Australian scientists have observed that very sick patients tend to have very low levels of Vitamin D.
The sicker they are, the lower the levels, the group of endocrinologists in Sydney said.
To reach the conclusion, Dr Paul Lee, Professor John Eisman and Associate Professor Jackie Center, researchers at Sydney's Garvan Institute of Medical Research, examined a cohort of 42 Intensive Care Unit (ICU) patients. Forty-five percent turned out to be Vitamin D deficient.
The study has been published in the New England Journal of Medicine.
"Until now, the medical community has thought of Vitamin D deficiency as a chronic condition. Little is known about its acute complications," said Dr. Lee.
"Last year, we published several cases showing that Vitamin D deficiency can cause acute complications in the intensive care unit.

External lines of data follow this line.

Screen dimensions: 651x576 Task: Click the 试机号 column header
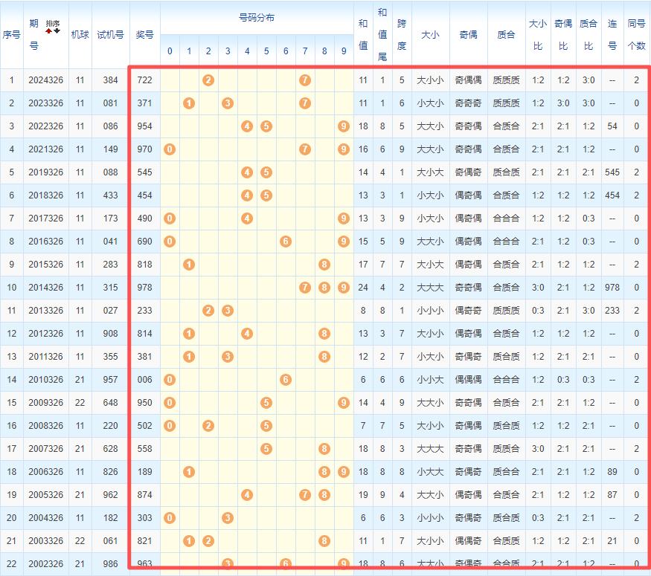(111, 34)
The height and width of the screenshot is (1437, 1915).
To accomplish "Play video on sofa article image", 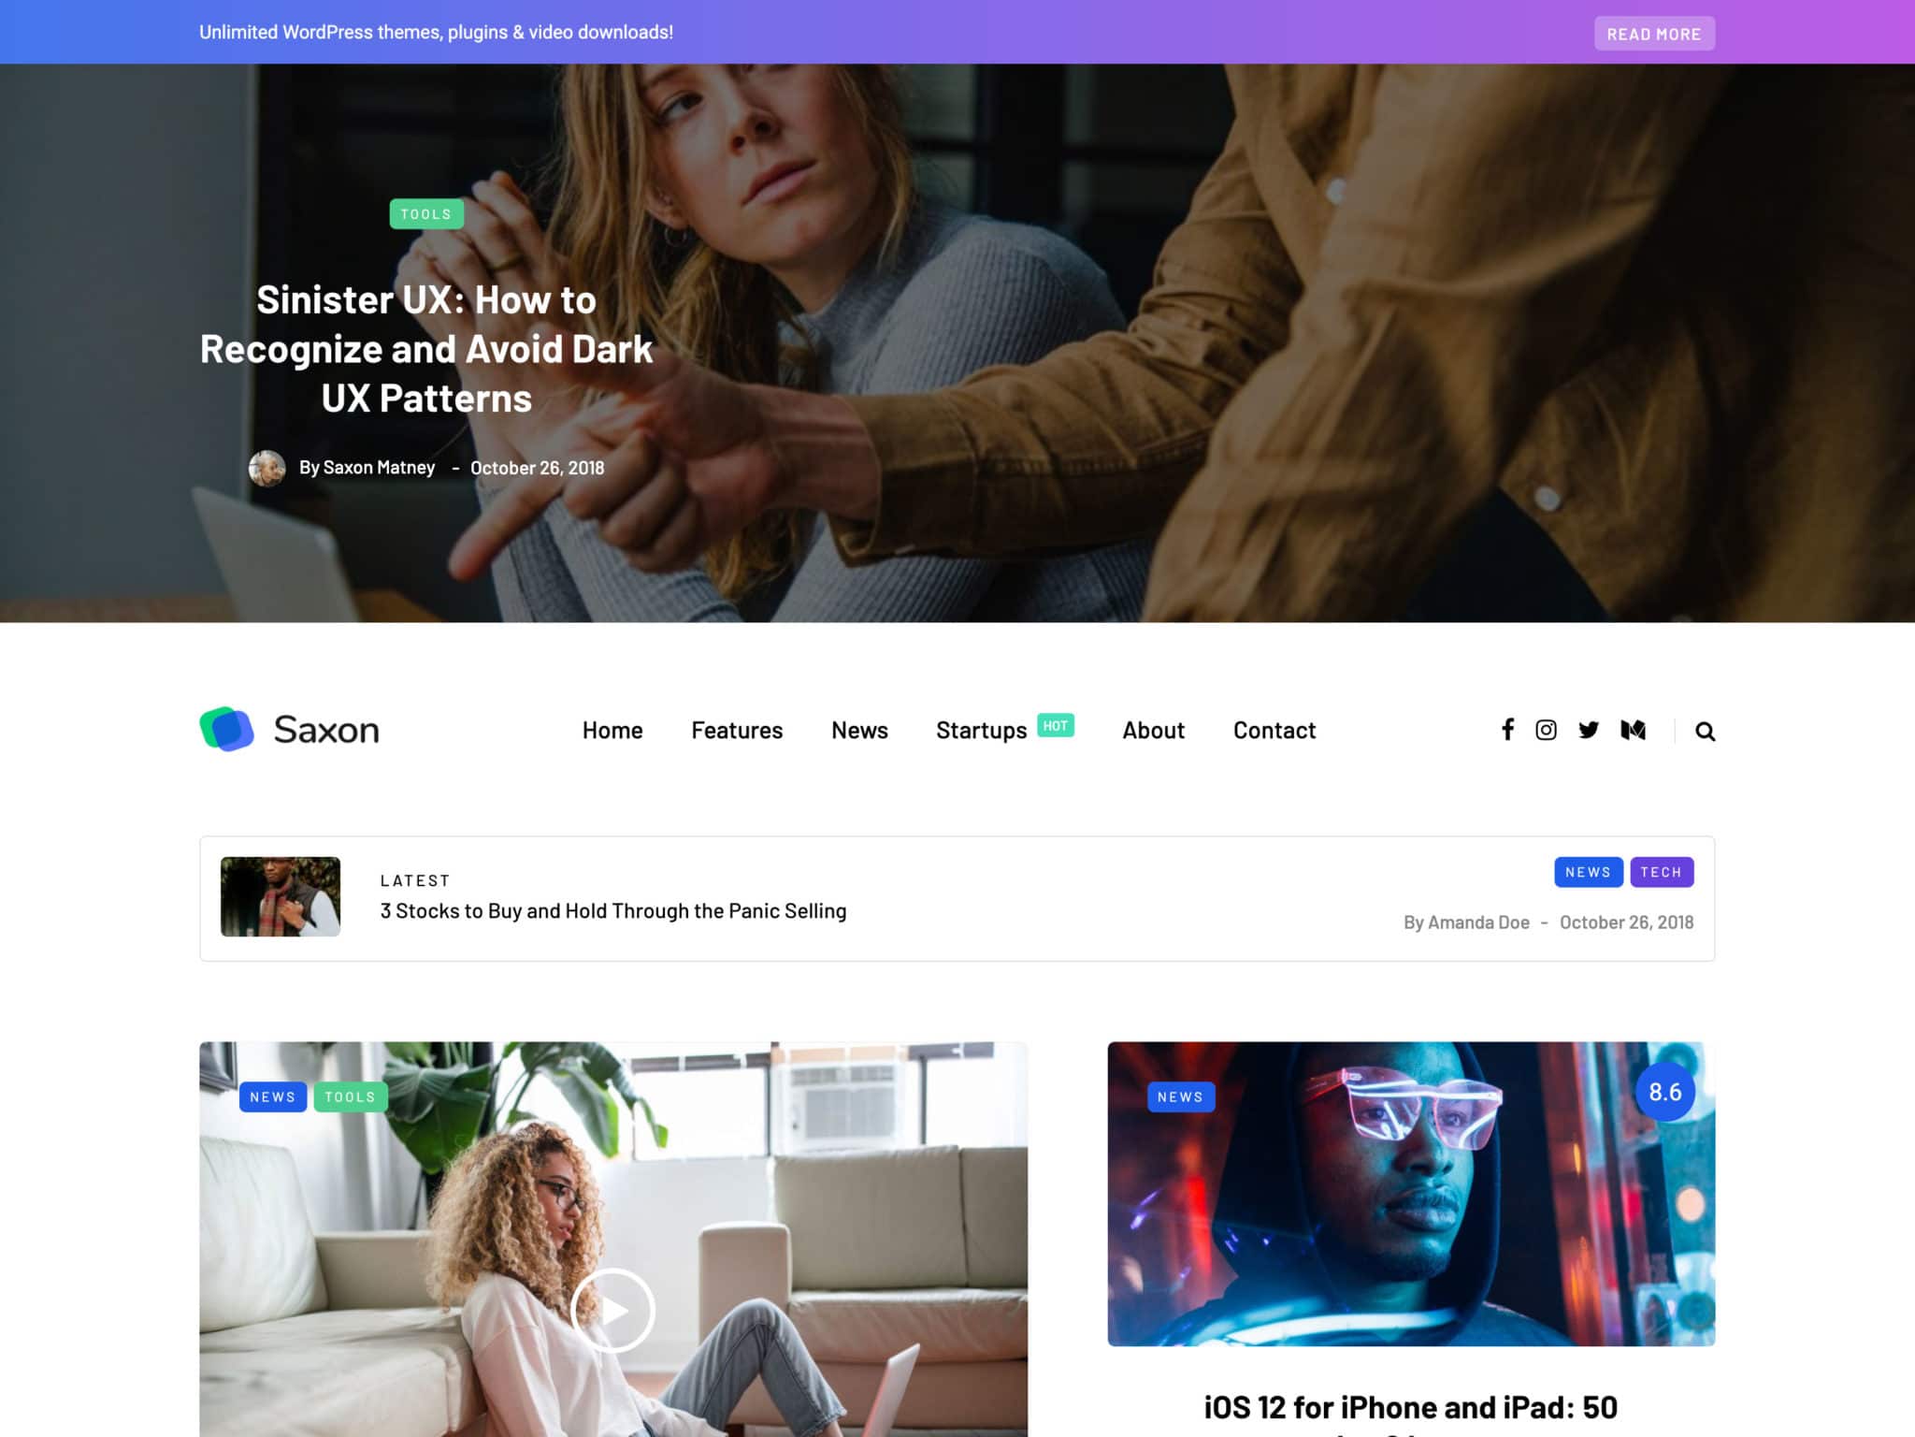I will tap(612, 1310).
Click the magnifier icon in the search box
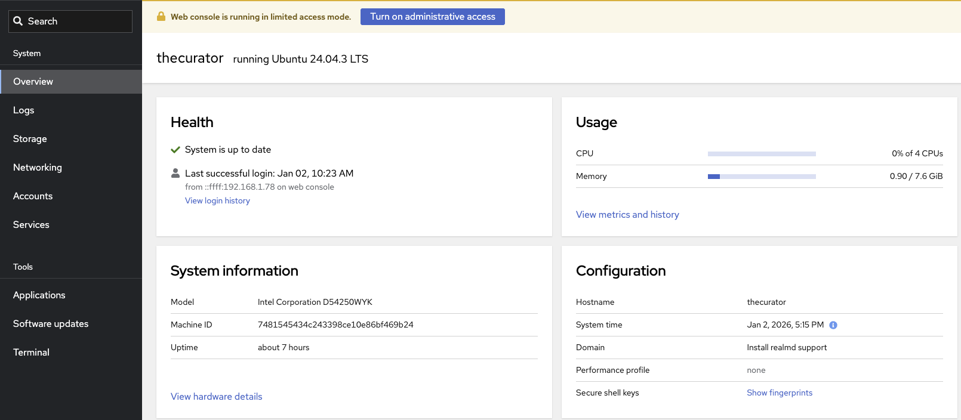The width and height of the screenshot is (961, 420). [18, 21]

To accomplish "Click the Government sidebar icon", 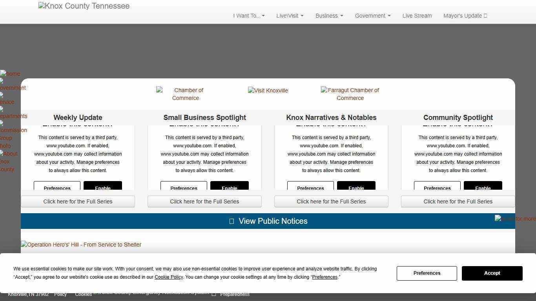I will (13, 85).
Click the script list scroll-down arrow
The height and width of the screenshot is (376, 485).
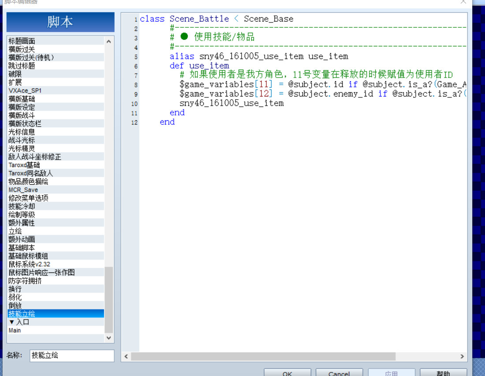pyautogui.click(x=108, y=338)
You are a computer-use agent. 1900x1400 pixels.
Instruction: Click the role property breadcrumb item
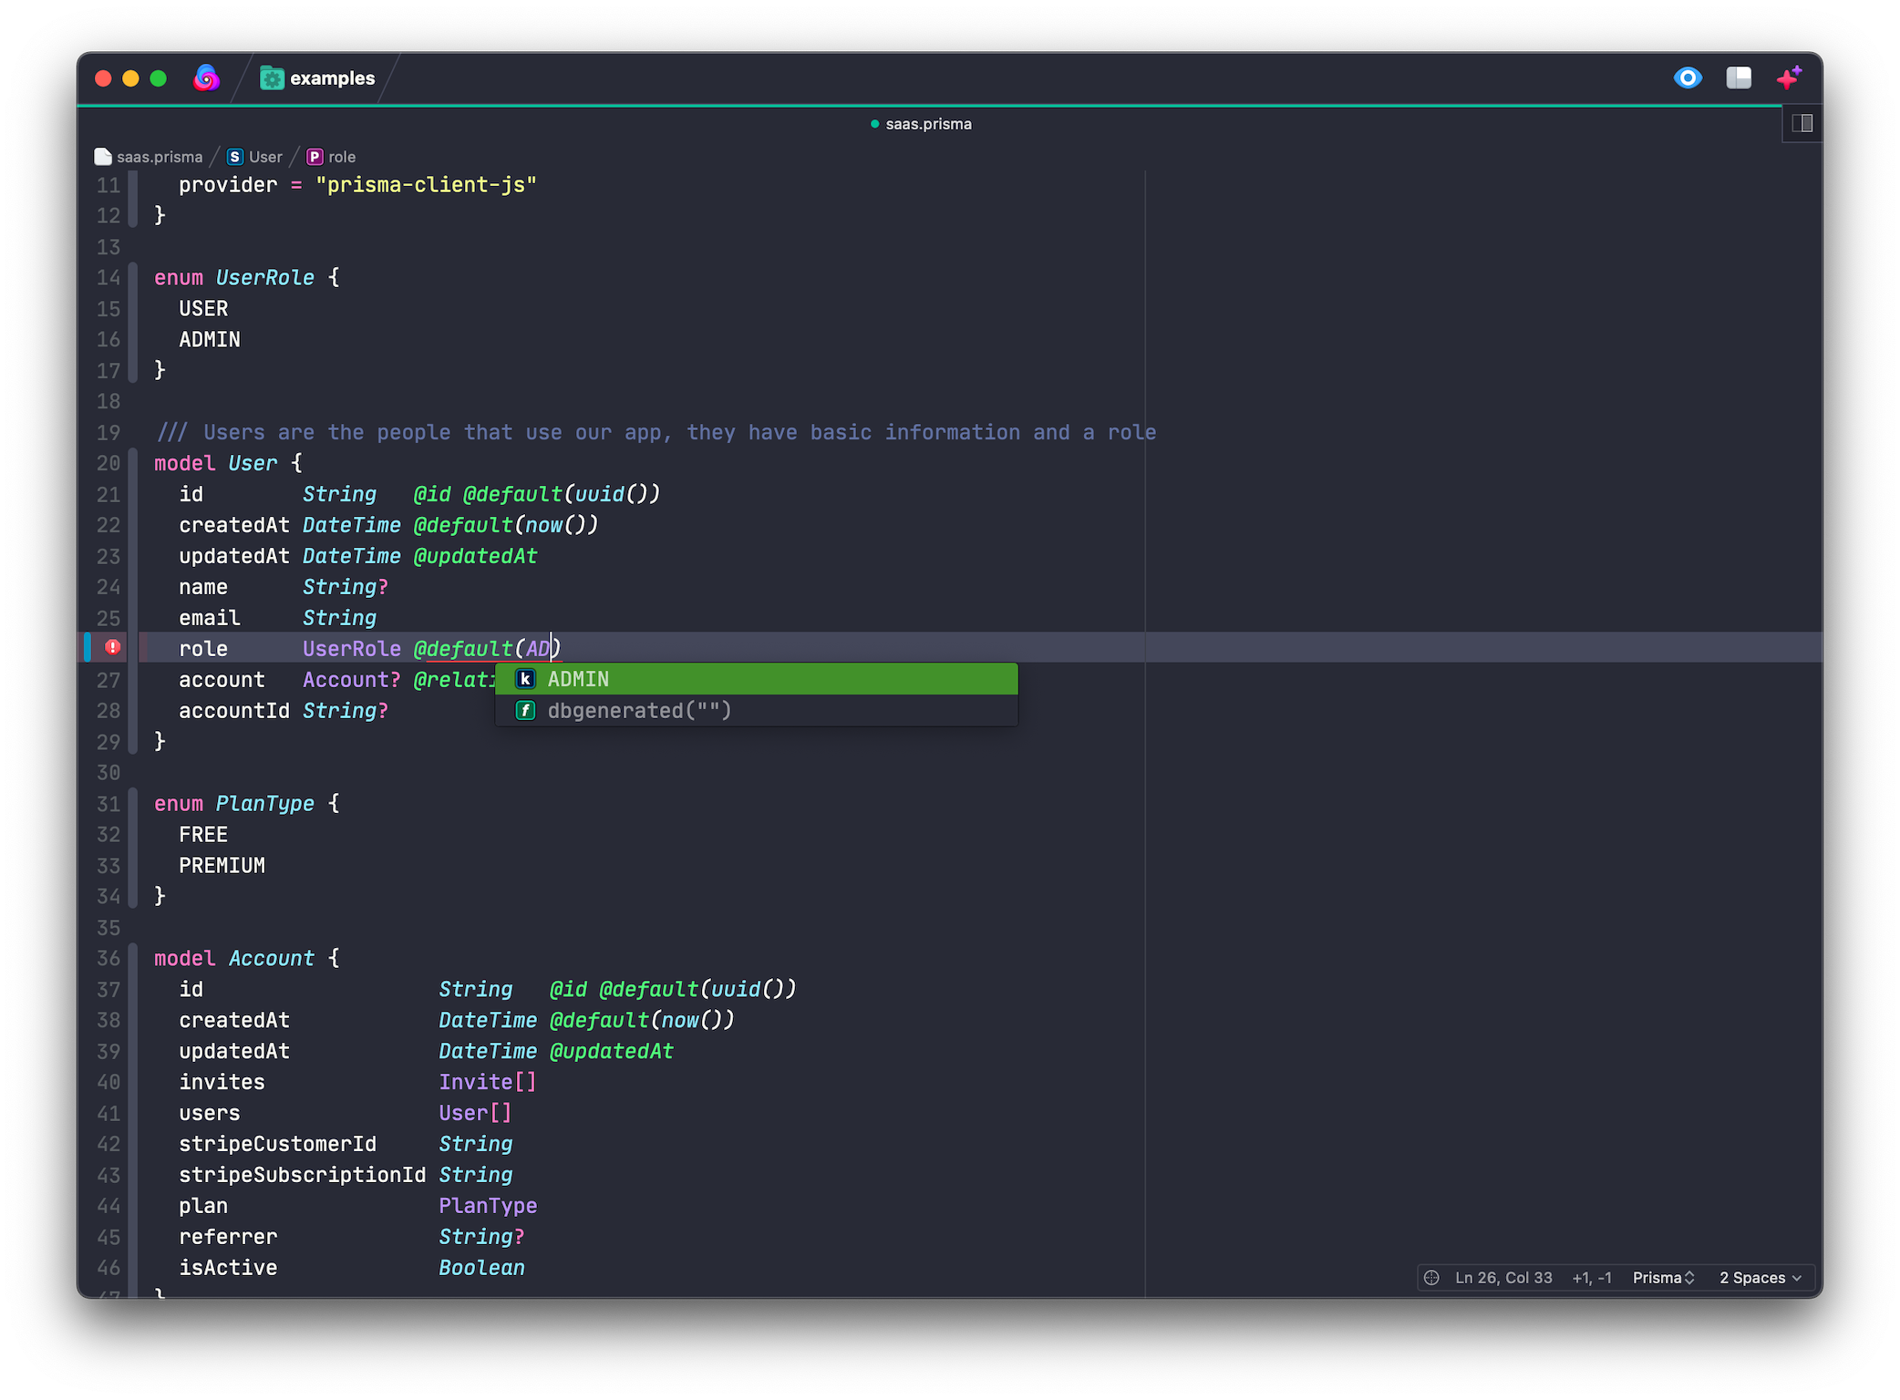(341, 157)
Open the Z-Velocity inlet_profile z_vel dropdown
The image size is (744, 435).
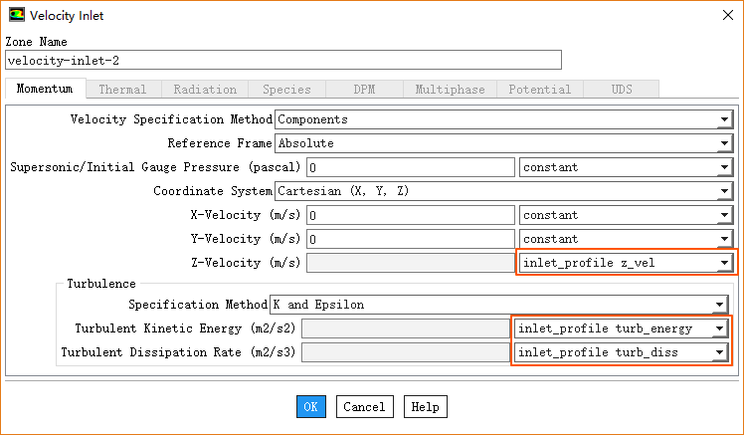(625, 263)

"Recently, Vitamin D has been recognised for its many roles beyond the musculoskeletal system. It has been implicated in diabetes, in the immune system, in cancers, in heart disease and in metabolic syndrome.
"Vitamin D appears to have roles in controlling sugar, calcium, heart function, gut integrity, immunity and defence against infection. Patients in ICU suffer from different degrees of inflammation, infection, heart dysfunction, diarrhoea and metabolic dysregulation - so vitamin D deficiency may play a role in each of these common ICU conditions.
"So we did a preliminary study and found that 45 percent of people in our ICU were Vitamin D deficient. There may be a bias, in that all patients were referred to endocrinology, so the numbers may not reflect the prevalence in a standard ICU cohort. However 45 percent is still a significant proportion," the expert added.
When the team correlated the Vitamin D levels with a disease severity score, there was a direct correspondence between sickness and Vitamin D deficiency. In other words, the sicker someone was, the lower the levels of Vitamin D. Out of the 42 patients studied, there were 3 deaths. The 3 patients who died all had the lowest level of Vitamin D in the cohort.
"Perhaps when we are well, we have ways to compensate for organ dysfunction if we run low on Vitamin D. But when we are very sick, the "sick organs" draw upon any vitamin D available to function properly, therefore we may need extra Vitamin D to maintain organ function during critical illness. However, at this stage, we don't know whether Vitamin D deficiency is just a marker of ill health, or whether it contributes to disease severity," Lee concluded.